Data supplied —
Start of Block

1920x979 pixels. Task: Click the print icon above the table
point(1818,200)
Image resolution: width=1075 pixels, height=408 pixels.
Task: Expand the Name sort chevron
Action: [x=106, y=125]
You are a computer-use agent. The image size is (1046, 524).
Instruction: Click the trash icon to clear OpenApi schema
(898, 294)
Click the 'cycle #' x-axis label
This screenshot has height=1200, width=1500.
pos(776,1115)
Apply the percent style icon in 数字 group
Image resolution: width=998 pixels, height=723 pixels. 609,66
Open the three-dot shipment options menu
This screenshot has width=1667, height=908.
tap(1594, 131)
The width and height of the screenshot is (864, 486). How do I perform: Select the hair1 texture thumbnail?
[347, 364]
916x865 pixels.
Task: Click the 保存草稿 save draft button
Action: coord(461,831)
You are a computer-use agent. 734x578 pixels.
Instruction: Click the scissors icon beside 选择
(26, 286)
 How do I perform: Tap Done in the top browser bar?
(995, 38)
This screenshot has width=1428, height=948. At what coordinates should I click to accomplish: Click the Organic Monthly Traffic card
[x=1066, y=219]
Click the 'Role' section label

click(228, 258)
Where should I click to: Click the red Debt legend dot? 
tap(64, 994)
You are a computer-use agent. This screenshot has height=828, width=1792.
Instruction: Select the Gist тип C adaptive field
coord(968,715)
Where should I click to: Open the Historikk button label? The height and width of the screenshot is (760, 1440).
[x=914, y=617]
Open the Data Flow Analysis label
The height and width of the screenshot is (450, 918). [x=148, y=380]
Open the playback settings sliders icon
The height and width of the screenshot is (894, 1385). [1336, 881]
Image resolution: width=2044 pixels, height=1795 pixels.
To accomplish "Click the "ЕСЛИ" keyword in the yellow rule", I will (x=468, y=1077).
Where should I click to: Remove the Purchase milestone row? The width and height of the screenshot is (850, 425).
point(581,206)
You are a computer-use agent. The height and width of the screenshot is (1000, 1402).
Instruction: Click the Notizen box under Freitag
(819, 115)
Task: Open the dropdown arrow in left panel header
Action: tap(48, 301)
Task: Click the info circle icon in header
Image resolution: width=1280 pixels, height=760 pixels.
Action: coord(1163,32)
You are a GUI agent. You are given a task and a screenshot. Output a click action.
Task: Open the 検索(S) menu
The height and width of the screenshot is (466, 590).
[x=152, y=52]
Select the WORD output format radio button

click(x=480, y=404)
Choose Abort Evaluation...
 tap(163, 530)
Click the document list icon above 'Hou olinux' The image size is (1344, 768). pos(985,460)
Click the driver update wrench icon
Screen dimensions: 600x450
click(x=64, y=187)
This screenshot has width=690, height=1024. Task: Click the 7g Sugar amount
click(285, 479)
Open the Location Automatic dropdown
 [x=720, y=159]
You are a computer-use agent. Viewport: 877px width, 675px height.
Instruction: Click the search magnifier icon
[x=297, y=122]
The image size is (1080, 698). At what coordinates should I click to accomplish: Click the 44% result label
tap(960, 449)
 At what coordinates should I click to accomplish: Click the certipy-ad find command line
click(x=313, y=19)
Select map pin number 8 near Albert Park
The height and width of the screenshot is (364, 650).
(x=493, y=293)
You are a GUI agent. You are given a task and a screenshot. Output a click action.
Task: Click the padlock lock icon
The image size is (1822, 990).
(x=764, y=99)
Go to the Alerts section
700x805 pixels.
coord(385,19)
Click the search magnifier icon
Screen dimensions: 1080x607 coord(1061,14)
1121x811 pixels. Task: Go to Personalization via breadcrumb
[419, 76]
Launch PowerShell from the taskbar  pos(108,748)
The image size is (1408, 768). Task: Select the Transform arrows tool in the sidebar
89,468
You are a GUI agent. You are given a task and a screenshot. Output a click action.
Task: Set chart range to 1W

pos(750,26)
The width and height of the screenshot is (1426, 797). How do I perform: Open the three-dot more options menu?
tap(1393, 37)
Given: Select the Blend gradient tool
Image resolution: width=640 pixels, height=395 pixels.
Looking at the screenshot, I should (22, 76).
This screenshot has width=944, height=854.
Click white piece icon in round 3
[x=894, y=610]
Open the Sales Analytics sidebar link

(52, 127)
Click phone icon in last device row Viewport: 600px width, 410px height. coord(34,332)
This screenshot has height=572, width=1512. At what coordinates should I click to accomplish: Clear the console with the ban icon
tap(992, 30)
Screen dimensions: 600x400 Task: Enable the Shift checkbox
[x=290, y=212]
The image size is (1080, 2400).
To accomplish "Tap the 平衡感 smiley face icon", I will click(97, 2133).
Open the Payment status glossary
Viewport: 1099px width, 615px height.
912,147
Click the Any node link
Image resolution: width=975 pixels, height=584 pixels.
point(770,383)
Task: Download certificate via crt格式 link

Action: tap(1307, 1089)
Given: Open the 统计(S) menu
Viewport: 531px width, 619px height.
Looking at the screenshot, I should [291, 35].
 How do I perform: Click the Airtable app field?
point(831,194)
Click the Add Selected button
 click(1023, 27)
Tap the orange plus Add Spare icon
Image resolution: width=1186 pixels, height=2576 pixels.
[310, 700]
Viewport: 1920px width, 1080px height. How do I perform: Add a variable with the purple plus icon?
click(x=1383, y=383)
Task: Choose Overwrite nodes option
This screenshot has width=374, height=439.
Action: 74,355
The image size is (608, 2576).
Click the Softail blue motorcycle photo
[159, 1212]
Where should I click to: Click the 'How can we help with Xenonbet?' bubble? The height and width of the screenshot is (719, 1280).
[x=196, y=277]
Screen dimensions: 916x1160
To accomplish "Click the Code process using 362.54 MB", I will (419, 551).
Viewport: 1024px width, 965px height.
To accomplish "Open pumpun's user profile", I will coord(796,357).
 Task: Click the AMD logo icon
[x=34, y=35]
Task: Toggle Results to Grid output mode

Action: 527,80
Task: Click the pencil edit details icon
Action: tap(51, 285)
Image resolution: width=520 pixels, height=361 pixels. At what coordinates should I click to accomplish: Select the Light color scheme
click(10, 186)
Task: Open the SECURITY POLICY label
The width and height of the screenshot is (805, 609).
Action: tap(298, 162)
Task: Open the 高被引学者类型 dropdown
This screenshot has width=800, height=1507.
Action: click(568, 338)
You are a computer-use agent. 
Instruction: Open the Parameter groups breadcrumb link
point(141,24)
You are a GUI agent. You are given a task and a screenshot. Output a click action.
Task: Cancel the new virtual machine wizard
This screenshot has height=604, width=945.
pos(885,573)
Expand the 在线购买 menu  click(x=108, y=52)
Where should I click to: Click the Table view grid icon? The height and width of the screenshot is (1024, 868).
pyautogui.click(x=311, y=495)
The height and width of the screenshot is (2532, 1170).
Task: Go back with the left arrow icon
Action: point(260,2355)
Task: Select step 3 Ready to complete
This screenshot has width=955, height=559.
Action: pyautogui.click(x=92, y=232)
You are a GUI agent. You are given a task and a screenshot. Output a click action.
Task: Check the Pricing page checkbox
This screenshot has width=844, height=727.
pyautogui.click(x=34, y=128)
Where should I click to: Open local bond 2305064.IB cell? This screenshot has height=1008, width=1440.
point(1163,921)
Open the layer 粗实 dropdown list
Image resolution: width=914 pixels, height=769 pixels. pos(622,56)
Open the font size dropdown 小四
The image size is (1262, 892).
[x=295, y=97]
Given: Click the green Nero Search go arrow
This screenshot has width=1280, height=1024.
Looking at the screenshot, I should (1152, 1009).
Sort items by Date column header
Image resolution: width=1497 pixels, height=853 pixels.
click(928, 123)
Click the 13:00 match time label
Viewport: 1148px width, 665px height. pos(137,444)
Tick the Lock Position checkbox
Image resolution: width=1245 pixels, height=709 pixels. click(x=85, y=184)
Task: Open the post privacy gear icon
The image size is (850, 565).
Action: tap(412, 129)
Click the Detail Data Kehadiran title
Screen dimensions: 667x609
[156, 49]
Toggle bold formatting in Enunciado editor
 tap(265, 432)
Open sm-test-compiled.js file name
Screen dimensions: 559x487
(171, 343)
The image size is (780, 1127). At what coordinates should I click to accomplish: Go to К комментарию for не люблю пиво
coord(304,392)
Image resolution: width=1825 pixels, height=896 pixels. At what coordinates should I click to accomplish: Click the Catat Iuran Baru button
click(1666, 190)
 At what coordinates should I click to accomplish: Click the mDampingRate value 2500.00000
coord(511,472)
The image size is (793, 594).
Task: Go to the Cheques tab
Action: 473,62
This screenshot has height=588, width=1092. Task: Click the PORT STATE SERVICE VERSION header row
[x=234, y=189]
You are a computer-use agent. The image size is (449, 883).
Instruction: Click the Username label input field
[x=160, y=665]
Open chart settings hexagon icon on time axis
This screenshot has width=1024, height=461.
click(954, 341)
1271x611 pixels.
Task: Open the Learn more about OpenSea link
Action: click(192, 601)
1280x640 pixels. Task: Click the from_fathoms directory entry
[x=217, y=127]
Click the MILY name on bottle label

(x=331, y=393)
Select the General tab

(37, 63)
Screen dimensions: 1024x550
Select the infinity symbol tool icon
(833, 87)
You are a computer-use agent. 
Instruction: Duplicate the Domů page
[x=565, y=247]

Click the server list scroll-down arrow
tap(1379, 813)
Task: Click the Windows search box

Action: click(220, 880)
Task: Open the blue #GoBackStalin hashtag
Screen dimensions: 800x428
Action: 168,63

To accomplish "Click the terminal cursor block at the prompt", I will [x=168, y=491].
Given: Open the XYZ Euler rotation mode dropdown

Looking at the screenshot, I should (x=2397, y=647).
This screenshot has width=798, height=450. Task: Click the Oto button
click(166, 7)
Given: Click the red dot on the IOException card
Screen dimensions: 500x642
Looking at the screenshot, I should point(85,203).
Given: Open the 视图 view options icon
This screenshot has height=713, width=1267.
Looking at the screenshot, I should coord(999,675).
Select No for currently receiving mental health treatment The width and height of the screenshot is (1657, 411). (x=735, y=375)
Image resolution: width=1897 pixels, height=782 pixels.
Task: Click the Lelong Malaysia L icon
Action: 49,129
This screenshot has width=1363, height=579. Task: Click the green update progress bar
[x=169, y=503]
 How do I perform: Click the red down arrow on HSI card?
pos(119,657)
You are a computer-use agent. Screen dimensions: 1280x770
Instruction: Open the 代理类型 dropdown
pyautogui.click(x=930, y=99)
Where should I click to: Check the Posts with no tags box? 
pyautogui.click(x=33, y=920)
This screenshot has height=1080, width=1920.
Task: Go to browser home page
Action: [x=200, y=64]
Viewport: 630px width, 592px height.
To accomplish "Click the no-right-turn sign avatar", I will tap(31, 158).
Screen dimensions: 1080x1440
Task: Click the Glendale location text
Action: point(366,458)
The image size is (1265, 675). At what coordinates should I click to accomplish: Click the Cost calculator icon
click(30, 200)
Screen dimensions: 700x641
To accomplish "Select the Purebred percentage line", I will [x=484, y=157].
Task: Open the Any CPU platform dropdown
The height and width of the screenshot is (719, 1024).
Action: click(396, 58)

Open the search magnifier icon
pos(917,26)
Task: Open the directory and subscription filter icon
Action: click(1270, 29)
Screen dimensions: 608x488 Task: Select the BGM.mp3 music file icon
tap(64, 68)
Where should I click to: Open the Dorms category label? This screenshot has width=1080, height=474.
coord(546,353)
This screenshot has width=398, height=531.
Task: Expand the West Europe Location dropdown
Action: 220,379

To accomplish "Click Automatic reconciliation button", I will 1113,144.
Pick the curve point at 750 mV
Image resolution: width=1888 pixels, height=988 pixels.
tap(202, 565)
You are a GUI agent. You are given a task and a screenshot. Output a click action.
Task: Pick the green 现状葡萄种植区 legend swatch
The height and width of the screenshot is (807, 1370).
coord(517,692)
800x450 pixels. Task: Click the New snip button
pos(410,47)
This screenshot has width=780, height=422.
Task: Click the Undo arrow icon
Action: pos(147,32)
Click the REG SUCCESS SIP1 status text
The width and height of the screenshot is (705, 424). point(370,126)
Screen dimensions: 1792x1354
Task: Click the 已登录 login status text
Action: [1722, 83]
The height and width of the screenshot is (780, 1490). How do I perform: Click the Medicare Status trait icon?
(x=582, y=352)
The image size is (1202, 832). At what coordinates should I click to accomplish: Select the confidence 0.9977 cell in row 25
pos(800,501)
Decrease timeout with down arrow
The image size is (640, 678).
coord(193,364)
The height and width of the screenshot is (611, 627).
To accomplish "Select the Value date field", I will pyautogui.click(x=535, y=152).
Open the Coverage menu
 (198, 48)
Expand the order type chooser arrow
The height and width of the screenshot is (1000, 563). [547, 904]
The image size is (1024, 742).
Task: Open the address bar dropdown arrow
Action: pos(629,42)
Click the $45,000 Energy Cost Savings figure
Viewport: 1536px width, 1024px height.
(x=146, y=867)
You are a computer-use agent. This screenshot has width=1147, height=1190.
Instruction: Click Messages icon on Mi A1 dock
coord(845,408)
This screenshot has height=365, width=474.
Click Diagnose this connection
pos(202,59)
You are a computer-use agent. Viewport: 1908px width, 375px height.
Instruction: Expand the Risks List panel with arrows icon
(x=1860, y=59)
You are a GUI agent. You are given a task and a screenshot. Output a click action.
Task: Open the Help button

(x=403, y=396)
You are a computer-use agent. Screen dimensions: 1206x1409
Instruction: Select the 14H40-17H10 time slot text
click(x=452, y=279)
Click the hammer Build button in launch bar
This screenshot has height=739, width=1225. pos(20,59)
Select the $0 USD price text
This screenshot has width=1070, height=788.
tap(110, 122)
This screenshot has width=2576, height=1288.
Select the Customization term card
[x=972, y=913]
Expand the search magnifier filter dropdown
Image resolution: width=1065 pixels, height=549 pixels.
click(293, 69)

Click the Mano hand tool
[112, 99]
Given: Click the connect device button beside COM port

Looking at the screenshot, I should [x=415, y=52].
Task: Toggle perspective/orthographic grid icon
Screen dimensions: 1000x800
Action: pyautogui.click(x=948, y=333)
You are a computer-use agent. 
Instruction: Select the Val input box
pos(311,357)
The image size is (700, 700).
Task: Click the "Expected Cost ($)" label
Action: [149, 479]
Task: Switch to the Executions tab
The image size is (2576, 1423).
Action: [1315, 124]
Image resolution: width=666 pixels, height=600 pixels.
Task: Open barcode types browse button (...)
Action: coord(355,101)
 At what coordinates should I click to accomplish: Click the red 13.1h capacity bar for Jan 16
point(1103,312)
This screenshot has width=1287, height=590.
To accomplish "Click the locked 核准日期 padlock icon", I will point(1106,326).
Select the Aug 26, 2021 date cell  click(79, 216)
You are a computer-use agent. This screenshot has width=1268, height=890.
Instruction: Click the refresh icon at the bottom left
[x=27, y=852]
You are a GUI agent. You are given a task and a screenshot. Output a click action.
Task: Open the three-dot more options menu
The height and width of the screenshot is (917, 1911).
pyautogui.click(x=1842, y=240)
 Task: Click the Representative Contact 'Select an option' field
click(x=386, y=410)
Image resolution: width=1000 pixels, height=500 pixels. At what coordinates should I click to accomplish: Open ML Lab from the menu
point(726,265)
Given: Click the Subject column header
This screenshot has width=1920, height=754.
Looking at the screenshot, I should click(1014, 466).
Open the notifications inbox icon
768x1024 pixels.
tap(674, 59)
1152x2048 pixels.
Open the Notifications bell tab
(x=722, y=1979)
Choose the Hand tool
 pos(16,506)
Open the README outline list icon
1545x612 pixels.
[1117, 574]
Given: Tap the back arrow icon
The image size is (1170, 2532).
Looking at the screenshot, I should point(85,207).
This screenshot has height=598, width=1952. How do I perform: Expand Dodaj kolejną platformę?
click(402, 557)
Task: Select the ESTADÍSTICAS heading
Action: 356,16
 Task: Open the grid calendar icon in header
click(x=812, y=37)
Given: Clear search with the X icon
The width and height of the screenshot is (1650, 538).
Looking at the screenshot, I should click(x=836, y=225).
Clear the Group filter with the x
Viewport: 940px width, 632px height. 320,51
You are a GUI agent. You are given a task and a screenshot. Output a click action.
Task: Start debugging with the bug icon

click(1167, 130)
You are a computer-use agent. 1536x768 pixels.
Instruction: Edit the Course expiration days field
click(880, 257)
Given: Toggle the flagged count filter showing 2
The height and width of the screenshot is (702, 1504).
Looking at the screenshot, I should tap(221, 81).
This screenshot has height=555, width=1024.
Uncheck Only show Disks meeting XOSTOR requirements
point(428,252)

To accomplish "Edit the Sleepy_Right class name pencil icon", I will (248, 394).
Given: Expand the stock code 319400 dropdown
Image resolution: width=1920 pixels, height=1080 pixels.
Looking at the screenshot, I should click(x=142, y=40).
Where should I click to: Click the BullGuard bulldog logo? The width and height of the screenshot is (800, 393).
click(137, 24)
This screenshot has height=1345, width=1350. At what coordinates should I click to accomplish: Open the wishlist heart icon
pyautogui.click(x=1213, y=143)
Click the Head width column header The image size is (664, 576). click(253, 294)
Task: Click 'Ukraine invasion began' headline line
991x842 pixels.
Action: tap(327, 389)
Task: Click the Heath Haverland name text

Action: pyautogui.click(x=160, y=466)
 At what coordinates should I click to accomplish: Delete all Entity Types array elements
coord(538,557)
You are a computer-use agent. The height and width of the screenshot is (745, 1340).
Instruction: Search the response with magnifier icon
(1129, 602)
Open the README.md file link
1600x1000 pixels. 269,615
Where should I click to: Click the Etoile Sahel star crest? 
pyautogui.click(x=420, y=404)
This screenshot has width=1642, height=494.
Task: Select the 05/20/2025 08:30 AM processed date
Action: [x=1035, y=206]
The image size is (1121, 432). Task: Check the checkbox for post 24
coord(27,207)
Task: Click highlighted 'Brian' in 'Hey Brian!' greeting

End of Block

Problem statement — Identify the lines above that contain the word "column", then copy them.

Answer to this problem —
Sort items by Date column header
Given: Click the Subject column header
Click the Head width column header The image size is (664, 576). click(253, 294)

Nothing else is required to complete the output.